По двору от ворот неслась целая ватага крестьян, вооруженных кольями, граблями и даже серпами. Они бежали прямо к дому, размахивая своим случайным оружием, неистово горланя что-то, чего за общим воем нельзя было разобрать. А под окном, скорчившись и охая, сидел какой-то невзрачный мужичонка и тер левую руку, по которой медленно скатывалась алая струйка крови.
— Наш! Русский! — вскричала ошеломленная Надя. — Я ранила русского! — вырвалось со стоном из ее груди.
— Русский и впрямь! — ноющим голосом произнес мужичонка, в добродушном лице которого не было решительно никакого сходства с французом. — И то оплошали мы, — тянул он, морщась и ежась от боли, — приняли за хранцузов вашу милость!
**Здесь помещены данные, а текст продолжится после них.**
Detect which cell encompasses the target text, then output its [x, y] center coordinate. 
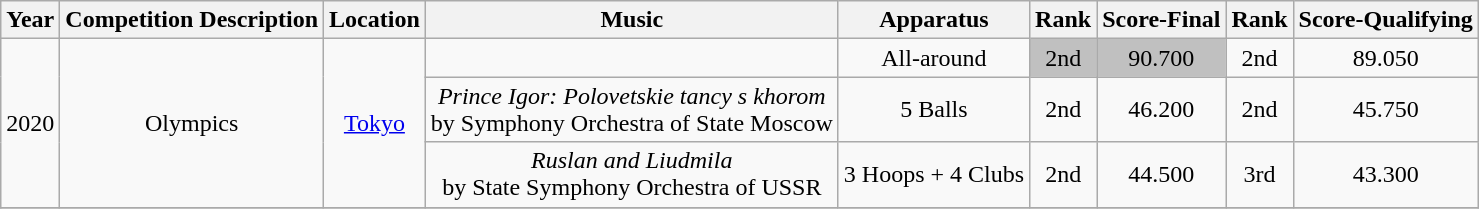
Score-Qualifying [1386, 20]
3 Hoops + 4 Clubs [934, 174]
Score-Final [1162, 20]
Prince Igor: Polovetskie tancy s khorom by Symphony Orchestra of State Moscow [632, 110]
46.200 [1162, 110]
90.700 [1162, 58]
Olympics [192, 123]
Location [375, 20]
89.050 [1386, 58]
2020 [30, 123]
All-around [934, 58]
Competition Description [192, 20]
Music [632, 20]
45.750 [1386, 110]
Ruslan and Liudmila by State Symphony Orchestra of USSR [632, 174]
44.500 [1162, 174]
5 Balls [934, 110]
Year [30, 20]
Tokyo [375, 123]
43.300 [1386, 174]
3rd [1260, 174]
Apparatus [934, 20]
Determine the (x, y) coordinate at the center of the cell enclosing the given text.  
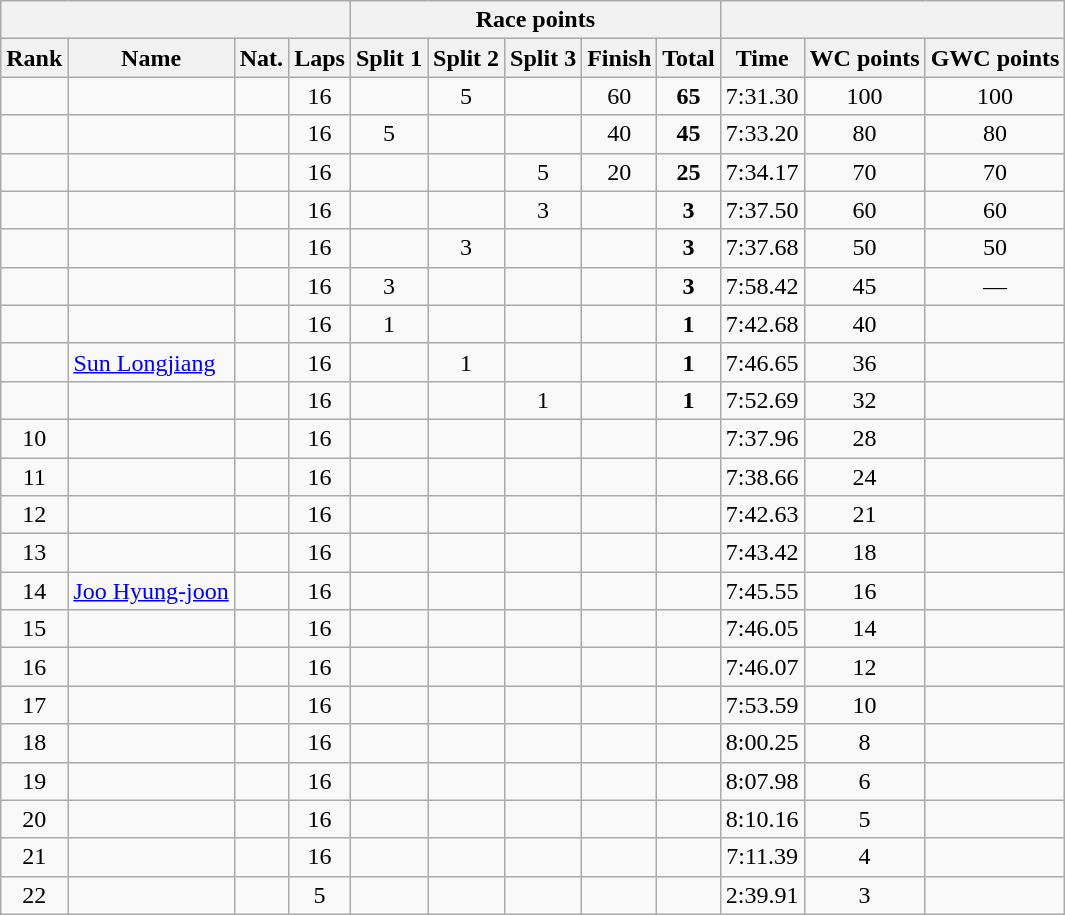
Race points (535, 20)
7:34.17 (762, 172)
13 (34, 553)
32 (864, 400)
Split 1 (388, 58)
8:10.16 (762, 819)
7:43.42 (762, 553)
2:39.91 (762, 895)
11 (34, 477)
Total (689, 58)
Laps (320, 58)
28 (864, 438)
Split 2 (466, 58)
Sun Longjiang (151, 362)
25 (689, 172)
7:11.39 (762, 857)
7:46.05 (762, 629)
7:46.65 (762, 362)
Finish (620, 58)
65 (689, 96)
Nat. (261, 58)
WC points (864, 58)
7:37.96 (762, 438)
19 (34, 781)
22 (34, 895)
24 (864, 477)
8 (864, 743)
Split 3 (544, 58)
6 (864, 781)
7:45.55 (762, 591)
7:31.30 (762, 96)
7:42.63 (762, 515)
8:00.25 (762, 743)
GWC points (995, 58)
— (995, 286)
7:53.59 (762, 705)
7:33.20 (762, 134)
7:37.50 (762, 210)
17 (34, 705)
7:42.68 (762, 324)
36 (864, 362)
4 (864, 857)
Name (151, 58)
Time (762, 58)
7:52.69 (762, 400)
7:38.66 (762, 477)
7:37.68 (762, 248)
7:58.42 (762, 286)
7:46.07 (762, 667)
Joo Hyung-joon (151, 591)
Rank (34, 58)
8:07.98 (762, 781)
15 (34, 629)
Determine the (x, y) coordinate at the center of the cell enclosing the given text.  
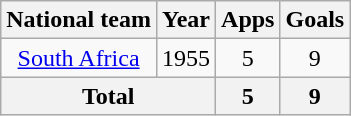
Total (108, 96)
Year (186, 20)
National team (79, 20)
1955 (186, 58)
Apps (248, 20)
Goals (315, 20)
South Africa (79, 58)
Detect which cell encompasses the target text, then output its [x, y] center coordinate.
Не извольте гневаться! — глупо улыбаясь и растирая окровавленную руку, присовокупил он. — И то оплошали… Сенька грит: «Полезай, Яшка, на разведки»… Я и полез живым духом, а ты тут как тут и садани из окна…
— Но ты ранен, несчастный? — в волнении спрашивала Надя, склоняясь над все еще сидевшим на земле мнимым французом.
— Не то чтоб горазд! — весело отозвался тот. — Бабха-знахарка до свадьбы залечит… А эвось и наши прискакали! — мотнул он головою в сторону бегущей толпы.
Крестьяне вмиг окружили Надю.
Впереди толпы выступил высокий малый и, почесывая затылок, пояснил девушке, что они «промахнулись маненечко», принявши приютившееся в пустой усадьбе общество за французов.
Крестьяне, очевидно, были немало смущены событием. Они переминались с ноги на ногу и косились на раненого Яшку, который успел уже унять кровь и завязать оторванным клочком рубахи окровавленную руку.
Это был один из партизанских отрядов, которых было немало во время отечественной войны. Помещики вооружали чем попало свою дворню, и целые села соседних крестьян из засады нападали такими импровизированными «отрядами» на французов, всегда неожиданно и врасплох.
Узнав от Нади о том, что в доме находится тяжело раненный, которого необходимо доставить до безопасного места, предводитель отряда, высокий Сенька, предложил сопровождать путешественников.
Вышедшая на крыльцо и совершенно успокоившаяся от своего испуга Зося с радостью ухватилась за это предложение. Больной ротмистр, отдохнувший и выспавшийся, мог снова продолжать путь.
Наде и ее уланам нельзя было мешкать более, ни удаляться дальше от полка. Вернувшиеся с фуражом солдаты бережно перенесли раненого ротмистра в коляску и положили его на груду сена. Зося укрыла его шалью и, устроив очень комфортабельно больного мужа, подошла проститься к Наде. В ее глазах блестели слезы. Молодой Линдорской казалось теперь, что она уже никогда более не увидит своего отважного друга.
Кругом них стояли уланы и партизаны, и обеим женщинам нельзя было проститься на виду у них так, как бы им хотелось.